K8s Job being constantly recreated-CodePudding

I have a cronjob that keeps restarting, despite its RestartPolicy set to Never:

apiVersion: batch/v1beta1
kind: CronJob
metadata:
  name: cron-zombie-pod-killer
spec:
  schedule: "*/9 * * * *"
  successfulJobsHistoryLimit: 1
  jobTemplate:
    spec:
      template:
        metadata:
          name: cron-zombie-pod-killer
        spec:
          containers:
            - name: cron-zombie-pod-killer
              image: bitnami/kubectl
              command:
                - "/bin/sh"
              args:
                - "-c"
                - "kubectl get pods --all-namespaces --field-selector=status.phase=Failed | awk '{print $2 \" --namespace=\" $1}' | xargs kubectl delete pod > /dev/null"
          serviceAccountName: pod-read-and-delete
          restartPolicy: Never

I would expect it to run every 9th minute, but that's not the case.
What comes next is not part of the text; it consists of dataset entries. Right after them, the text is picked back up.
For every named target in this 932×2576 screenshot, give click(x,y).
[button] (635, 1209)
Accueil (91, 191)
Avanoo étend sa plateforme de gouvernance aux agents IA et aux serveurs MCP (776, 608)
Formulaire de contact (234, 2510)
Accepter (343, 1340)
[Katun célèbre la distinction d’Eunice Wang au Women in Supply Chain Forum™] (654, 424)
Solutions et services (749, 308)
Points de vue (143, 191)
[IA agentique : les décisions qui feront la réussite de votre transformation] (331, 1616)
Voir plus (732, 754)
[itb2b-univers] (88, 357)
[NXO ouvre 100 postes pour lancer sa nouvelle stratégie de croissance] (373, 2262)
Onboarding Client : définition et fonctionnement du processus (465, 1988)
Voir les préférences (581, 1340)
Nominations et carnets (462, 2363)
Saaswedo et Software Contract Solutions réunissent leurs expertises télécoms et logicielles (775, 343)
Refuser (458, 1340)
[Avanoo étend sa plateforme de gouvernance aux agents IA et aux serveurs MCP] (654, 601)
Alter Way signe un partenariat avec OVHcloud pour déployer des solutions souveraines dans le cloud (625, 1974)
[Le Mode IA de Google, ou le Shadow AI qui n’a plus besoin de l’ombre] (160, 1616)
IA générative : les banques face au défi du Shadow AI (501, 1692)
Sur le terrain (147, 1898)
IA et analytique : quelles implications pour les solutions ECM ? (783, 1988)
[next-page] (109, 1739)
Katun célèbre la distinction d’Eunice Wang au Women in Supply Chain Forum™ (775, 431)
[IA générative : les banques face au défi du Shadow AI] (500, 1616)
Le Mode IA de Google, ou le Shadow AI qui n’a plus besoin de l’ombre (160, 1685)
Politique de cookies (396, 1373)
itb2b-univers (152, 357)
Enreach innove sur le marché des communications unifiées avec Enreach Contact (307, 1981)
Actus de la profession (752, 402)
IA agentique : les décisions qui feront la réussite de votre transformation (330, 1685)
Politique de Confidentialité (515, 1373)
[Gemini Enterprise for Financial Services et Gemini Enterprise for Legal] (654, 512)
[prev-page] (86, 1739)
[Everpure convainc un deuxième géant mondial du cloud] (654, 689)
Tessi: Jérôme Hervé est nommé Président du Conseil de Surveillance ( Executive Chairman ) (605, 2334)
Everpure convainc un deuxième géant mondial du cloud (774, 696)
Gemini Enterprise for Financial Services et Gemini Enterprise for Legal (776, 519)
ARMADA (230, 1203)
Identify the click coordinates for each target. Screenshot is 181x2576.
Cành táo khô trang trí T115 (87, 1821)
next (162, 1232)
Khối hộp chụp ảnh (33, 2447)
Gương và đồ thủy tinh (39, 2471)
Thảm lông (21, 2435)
What happens is that when there are pods to clean up (so, when there's smth to do for the pod) it would run normally. Once everything is cleared up, it keeps restarting -> failing -> starting, etc. in a loop every second.

Is there something I need to do to tell k8s that the job has been successful, even if there's nothing to do (no pods to clean up)? What makes the job loop in restarts and failures?

CodePudding user response：

...Once everything is cleared up, it keeps restarting -> failing -> starting, etc. in a loop every second.

When your first command returns no pod, the trailing commands (eg. awk, xargs) fails and returns non-zero exit code. Such exit code is perceived by the controller that the job has failed and therefore start a new pod to re-run the job. You should just exit with zero when there is no pod returned.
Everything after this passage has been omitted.